=== Your assignment ===
Only an exact repetition of the lines from the one that holds "Laurenz,.. (24, 1789)" to the end of the records is wanted.

Listed records Block Start

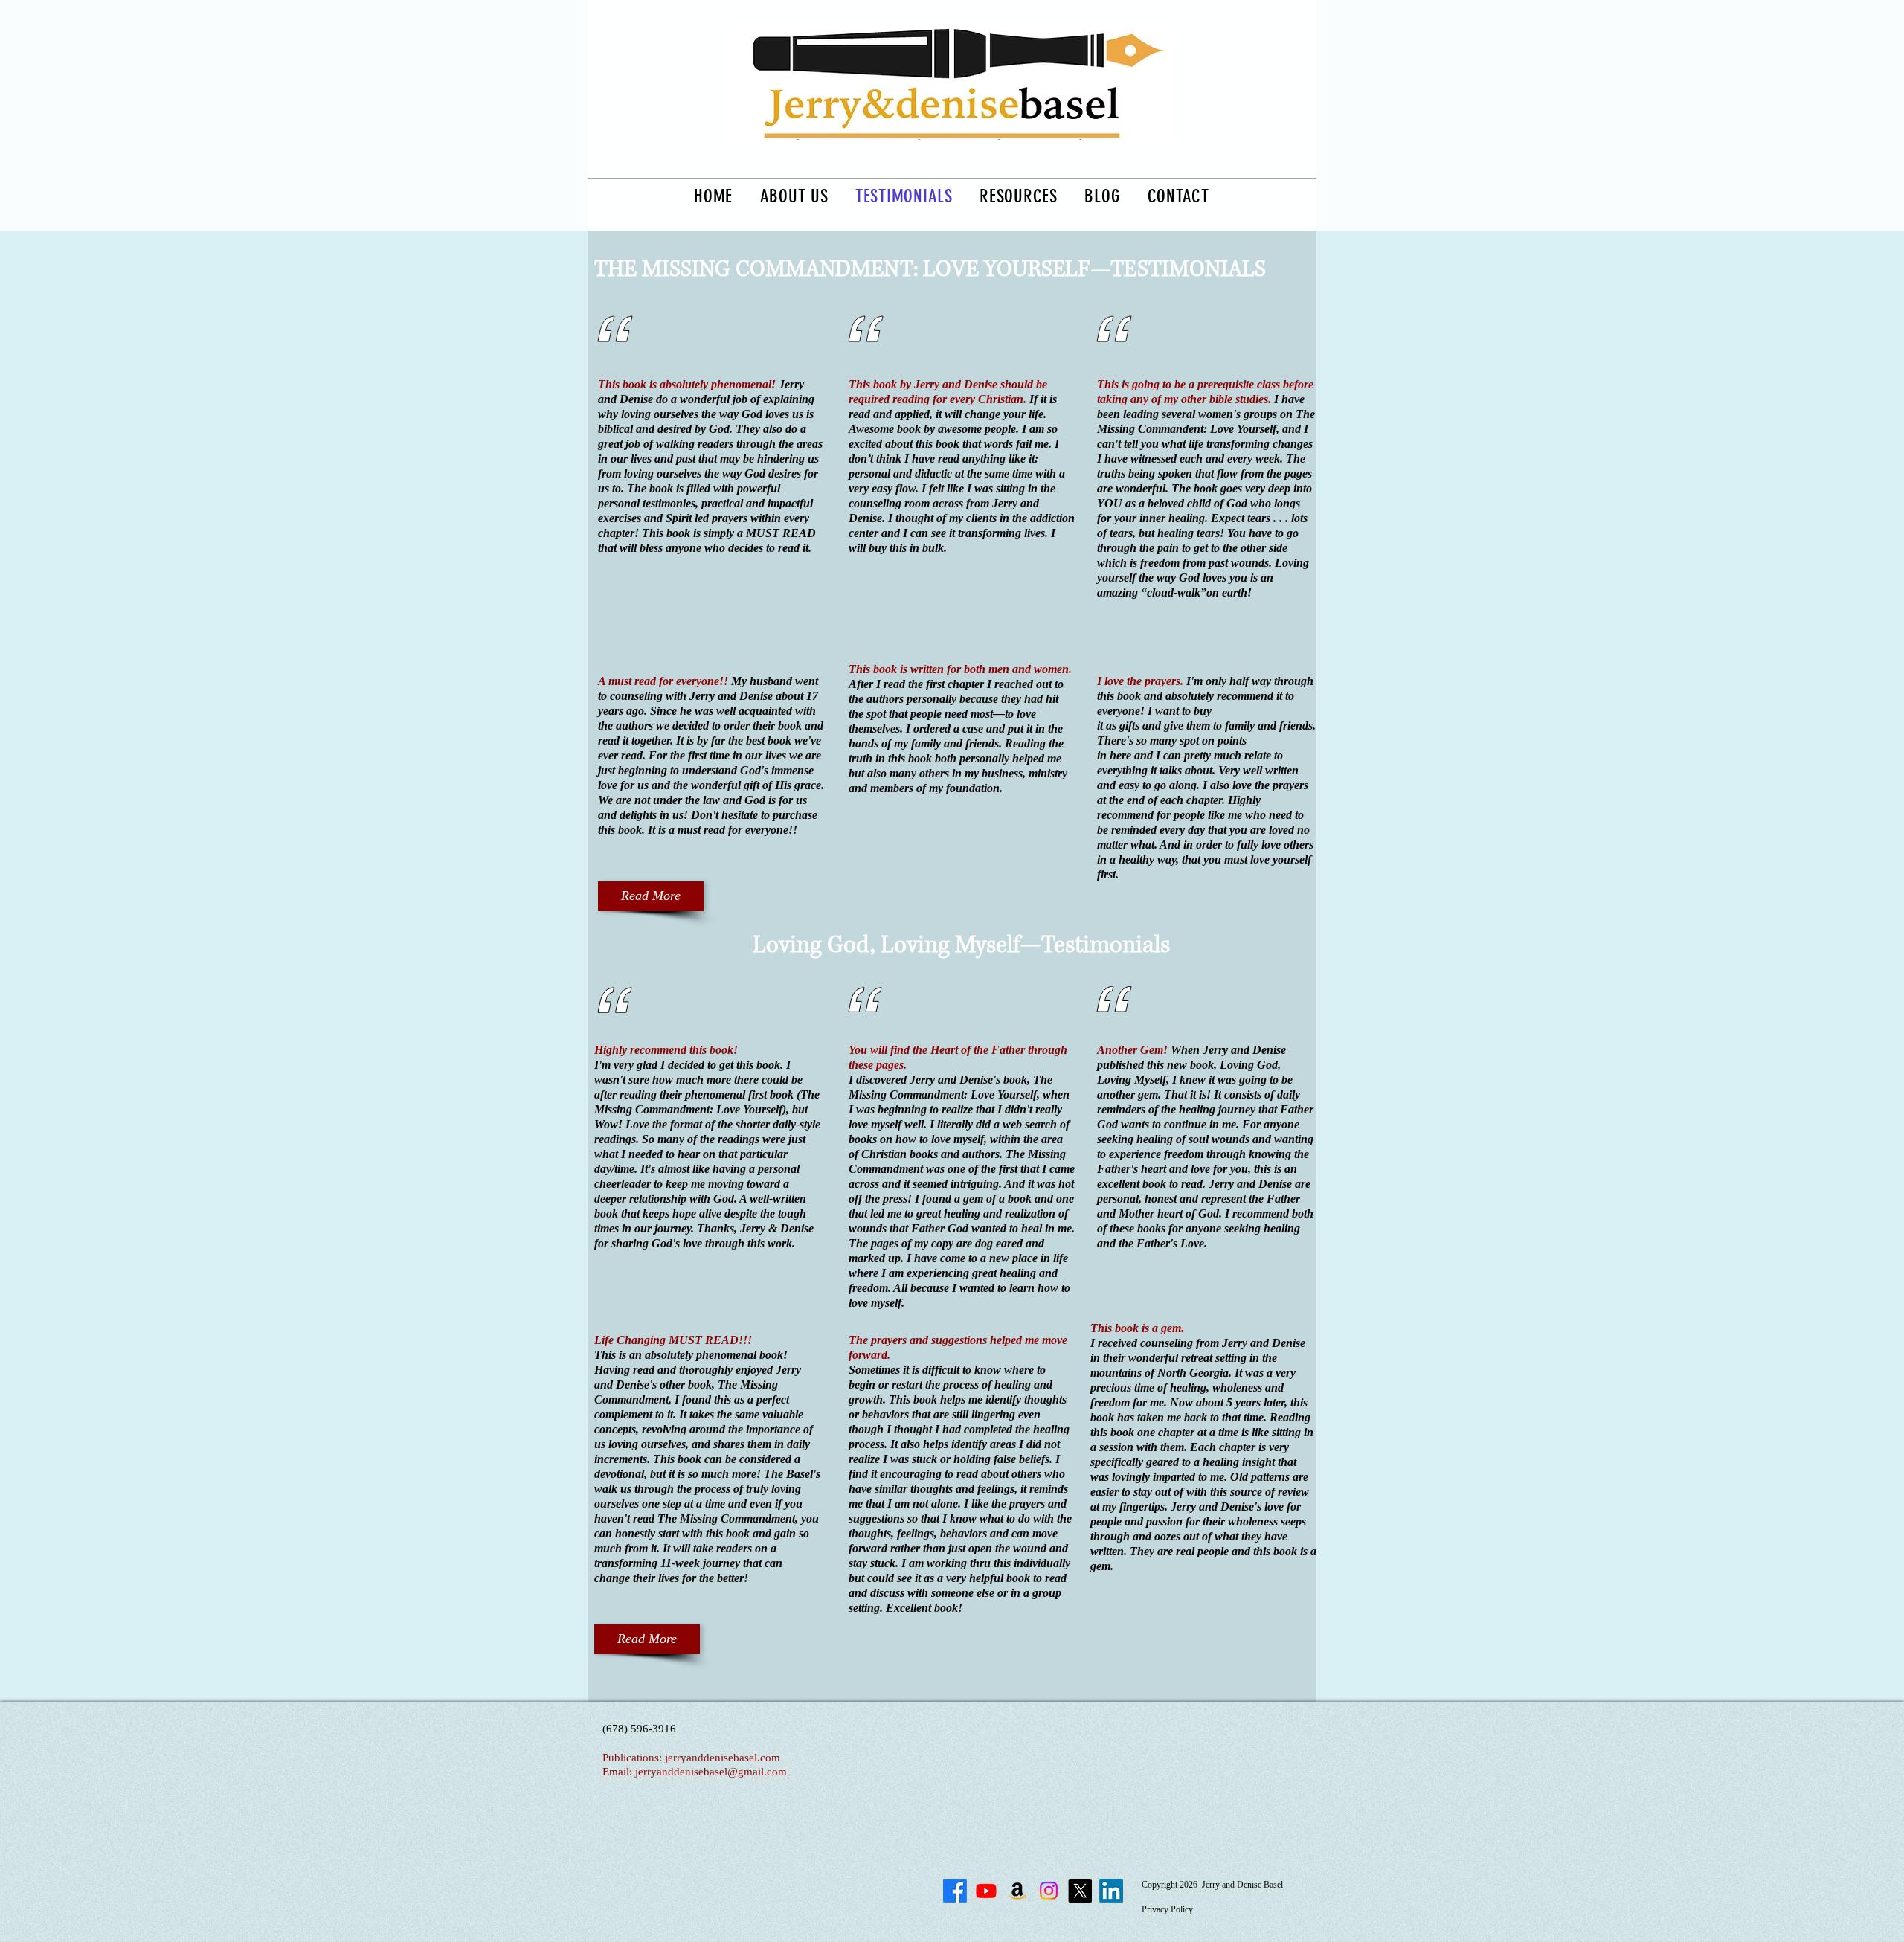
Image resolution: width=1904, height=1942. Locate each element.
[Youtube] (986, 1891)
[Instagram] (1049, 1891)
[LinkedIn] (1111, 1891)
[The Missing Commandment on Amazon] (1017, 1891)
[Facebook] (955, 1891)
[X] (1080, 1891)
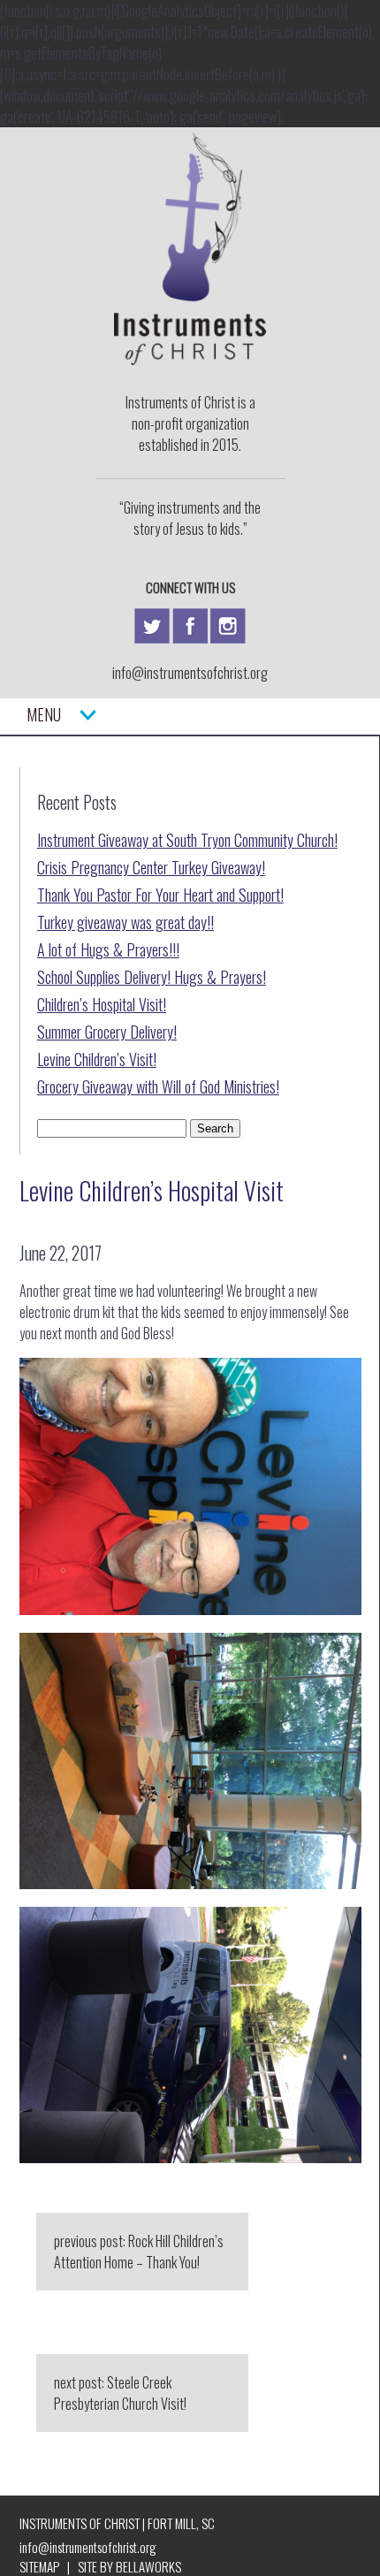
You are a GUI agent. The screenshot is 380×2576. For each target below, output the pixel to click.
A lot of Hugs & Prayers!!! (108, 949)
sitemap (39, 2566)
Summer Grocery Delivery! (107, 1031)
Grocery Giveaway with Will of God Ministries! (158, 1086)
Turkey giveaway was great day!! (125, 922)
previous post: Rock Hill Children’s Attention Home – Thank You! (139, 2251)
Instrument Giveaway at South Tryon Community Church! (187, 839)
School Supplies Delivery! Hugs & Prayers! (151, 976)
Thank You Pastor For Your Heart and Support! (160, 894)
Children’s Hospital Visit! (101, 1004)
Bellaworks (148, 2566)
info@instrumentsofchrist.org (190, 672)
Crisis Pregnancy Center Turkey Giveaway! (151, 867)
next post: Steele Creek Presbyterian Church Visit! (120, 2393)
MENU (53, 714)
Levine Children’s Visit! (96, 1059)
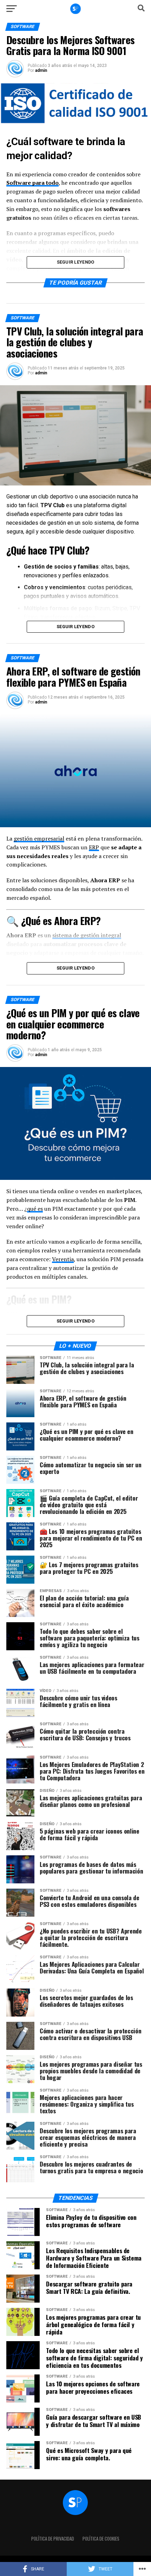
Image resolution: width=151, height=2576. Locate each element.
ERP (94, 847)
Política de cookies (101, 2538)
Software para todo (32, 182)
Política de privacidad (52, 2538)
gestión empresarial (39, 838)
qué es (35, 1208)
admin (41, 70)
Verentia (63, 1259)
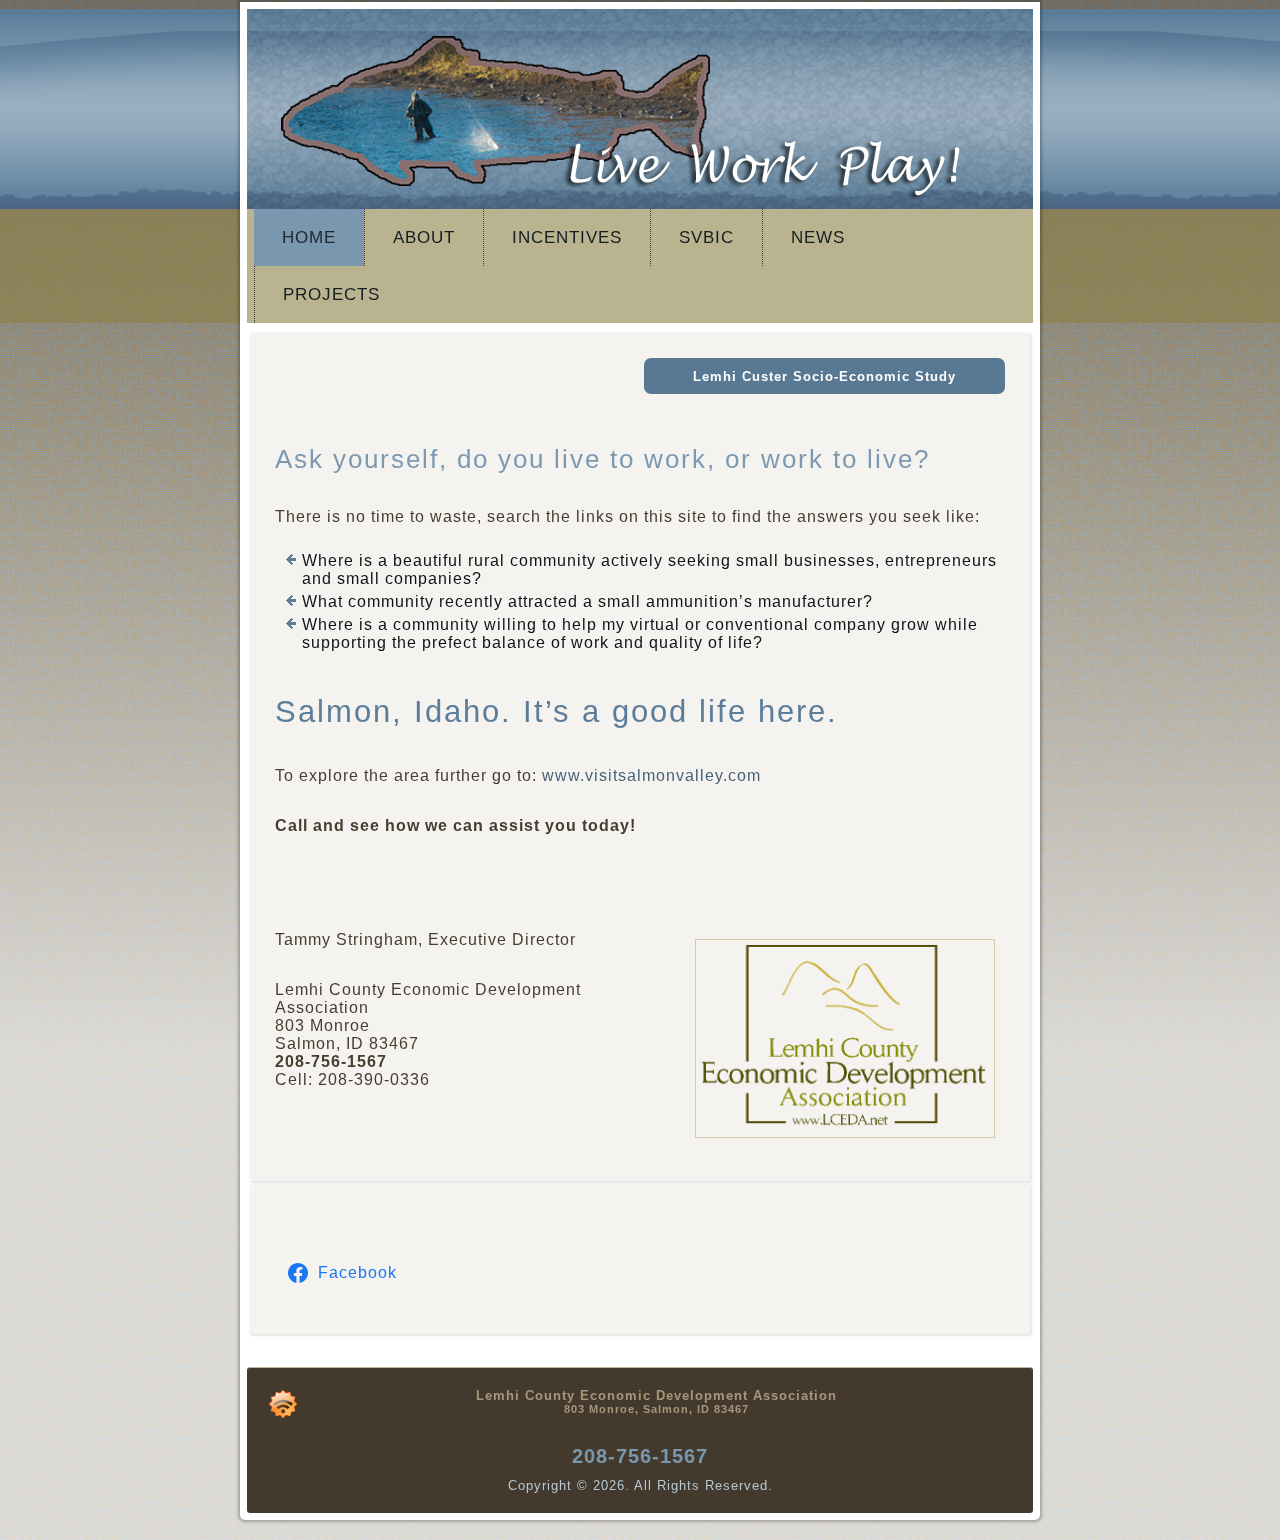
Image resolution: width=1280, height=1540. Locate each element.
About (424, 237)
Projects (331, 294)
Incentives (567, 237)
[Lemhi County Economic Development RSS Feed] (283, 1404)
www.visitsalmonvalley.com (651, 775)
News (818, 237)
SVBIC (706, 237)
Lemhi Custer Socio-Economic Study (824, 376)
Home (309, 237)
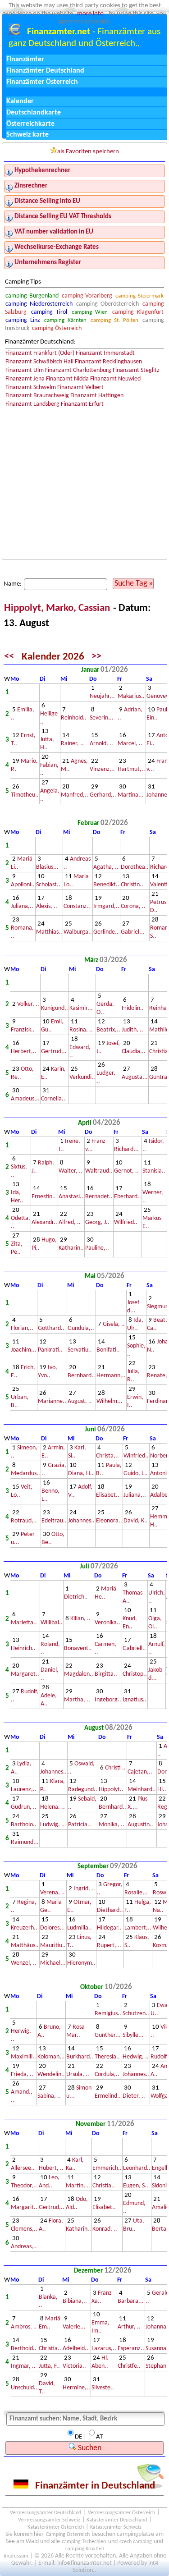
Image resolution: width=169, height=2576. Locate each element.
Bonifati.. (108, 1350)
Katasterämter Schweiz (116, 2527)
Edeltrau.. (54, 1521)
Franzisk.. (23, 1030)
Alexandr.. (44, 1222)
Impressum (16, 2556)
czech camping (135, 2541)
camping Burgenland (31, 296)
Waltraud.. (99, 1171)
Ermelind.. (108, 2096)
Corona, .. (133, 906)
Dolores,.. (52, 1928)
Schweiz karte (27, 134)
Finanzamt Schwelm (30, 387)
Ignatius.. (134, 1700)
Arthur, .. (129, 2327)
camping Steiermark (139, 296)
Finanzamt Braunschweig (37, 396)
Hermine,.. (76, 2388)
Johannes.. (81, 1521)
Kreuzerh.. (24, 1928)
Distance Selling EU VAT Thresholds (62, 216)
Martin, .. (78, 2186)
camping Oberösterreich (107, 304)
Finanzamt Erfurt (82, 404)
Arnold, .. (101, 744)
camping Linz (22, 320)
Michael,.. (53, 1963)
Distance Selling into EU (47, 201)
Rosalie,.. (136, 1893)
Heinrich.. (23, 1648)
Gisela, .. (114, 1324)
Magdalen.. (78, 1674)
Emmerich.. (107, 2168)
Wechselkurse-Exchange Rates (56, 247)
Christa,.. (107, 1456)
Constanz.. (77, 906)
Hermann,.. (111, 1376)
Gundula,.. (81, 1328)
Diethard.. (110, 1910)
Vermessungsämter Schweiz (49, 2520)
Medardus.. (25, 1473)
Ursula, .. (77, 2074)
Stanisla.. (153, 1171)
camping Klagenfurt (138, 312)
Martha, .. (77, 1700)
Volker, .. (28, 1004)
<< (9, 657)
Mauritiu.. (53, 1945)
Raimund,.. (25, 1842)
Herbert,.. (24, 1051)
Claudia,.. (134, 1051)
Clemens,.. (24, 2229)
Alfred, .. (70, 1222)
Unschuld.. (24, 2388)
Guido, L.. (135, 1473)
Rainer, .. (72, 744)
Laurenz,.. (24, 1789)
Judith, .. (132, 1030)
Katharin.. (71, 1248)
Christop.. (135, 1674)
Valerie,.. (74, 2327)
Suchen (88, 2448)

Listed records Block End

=== Finished exercise ===
Laurenz,.. (24, 1789)
Judith, .. (132, 1030)
Katharin.. (71, 1248)
Christop.. (135, 1674)
Valerie,.. (74, 2327)
Suchen (88, 2448)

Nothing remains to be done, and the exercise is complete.